Prática trabalhista

A possibilidade de cessão de créditos trabalhistas na Justiça do Trabalho

Autores

  • Ricardo Calcini

    é professor advogado parecerista e consultor trabalhista. Atuação estratégica e especializada nos Tribunais (TRTs TST e STF). Coordenador trabalhista da Editora Mizuno. Membro do Comitê Técnico da Revista Síntese Trabalhista e Previdenciária. Membro e Pesquisador do Grupo de Estudos de Direito Contemporâneo do Trabalho e da Seguridade Social da Universidade de São Paulo (Getrab-USP) do Gedtrab-FDRP/USP e da Cielo Laboral.

  • Leandro Bocchi de Moraes

    é pós-graduado lato sensu em Direito do Trabalho e Processual do Trabalho pela Escola Paulista de Direito (EPD) pós-graduado lato sensu em Direito Contratual pela Pontifícia Universidade Católica de São Paulo (PUC-SP) pós-graduado em Diretos Humanos e Governança Econômica pela Universidade de Castilla-La Mancha pós-graduando em Direitos Humanos pelo Centro de Direitos Humanos (IGC/Ius Gentium Coninbrigae) da Faculdade de Direito da Universidade de Coimbra membro da Comissão Especial da Advocacia Trabalhista da OAB-SP auditor do Tribunal de Justiça Desportiva da Federação Paulista de Judô e pesquisador do núcleo O Trabalho Além do Direito do Trabalho da Universidade de São Paulo (NTADT/USP).

2 de setembro de 2021, 11h20

O Tribunal Superior do Trabalho (TST) recentemente foi provocado a emitir um juízo de valor quanto à possibilidade da realização da cessão de créditos trabalhistas [1]. Na decisão, o ministro relator, Douglas Alencar Rodrigues, inobstante tenha se posicionado pela validação da cessão de créditos trabalhistas a terceiros, não adentrou a temática do caso em debate, por questões processuais.

É certo que a cessão de crédito trabalhista é um assunto antigo e polêmico na Justiça do Trabalho, pois, conquanto o instituto seja previsto no ordenamento jurídico, sua aplicação na esfera trabalhista ainda não é pacífica, ensejando dúvidas na doutrina e na jurisprudência.

Com efeito, o artigo 286 do Código Civil dispõe que "o credor pode ceder o seu crédito, se a isso não se opuser a natureza da obrigação, a lei, ou a convenção com o devedor; a cláusula proibitiva da cessão não poderá ser oposta ao cessionário de boa-fé, se não constar do instrumento da obrigação".

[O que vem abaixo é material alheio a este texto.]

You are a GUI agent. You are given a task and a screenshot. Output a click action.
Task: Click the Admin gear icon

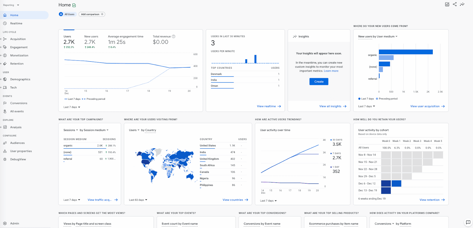click(x=5, y=223)
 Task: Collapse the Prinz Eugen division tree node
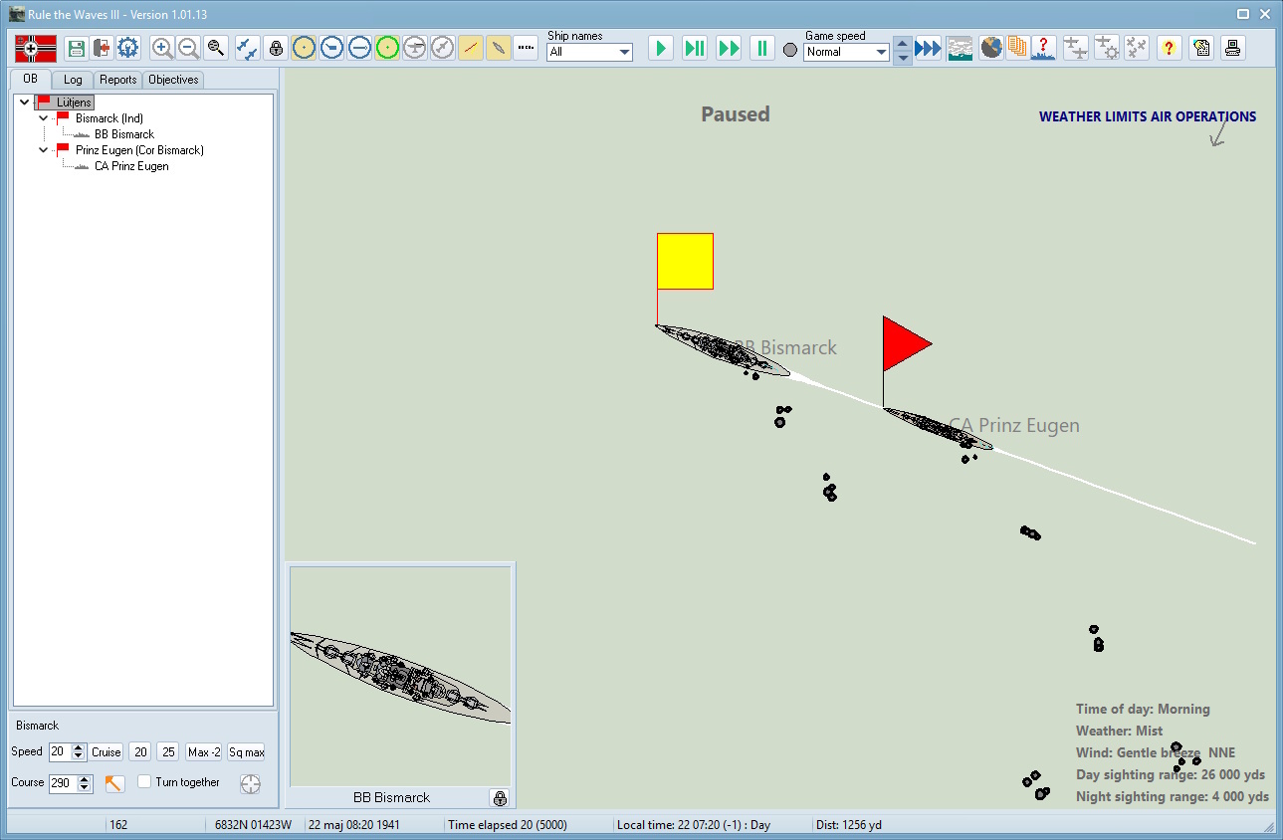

Frise-se, por oportuno, que para a cessão de crédito ter eficácia em relação a terceiros deve haver a sua formalização por instrumento público, ou instrumento particular, observadas as exigências legais do Código Civil [2].

Para aqueles que são favoráveis à cessão de crédito trabalhista, o embasamento legal se encontra no próprio Código Civil, desde que sejam respeitadas as premissas gerais de validade do referido negócio jurídico.

Em sentido contrário, para parcela da doutrina e da jurisprudência, não é concebível a cessão de crédito decorrente das verbas trabalhistas, com fundamento na Convenção 95 da Organização Internacional do Trabalho [3].

Lado outro, o artigo 100 da consolidação dos provimentos da Corregedoria-Geral da Justiça do Trabalho [4], de 28 de outubro de 2008, que se encontra, sem revogação expressa, preceitua que "a cessão de crédito prevista no artigo 286 do Código Civil não se aplica na Justiça do Trabalho".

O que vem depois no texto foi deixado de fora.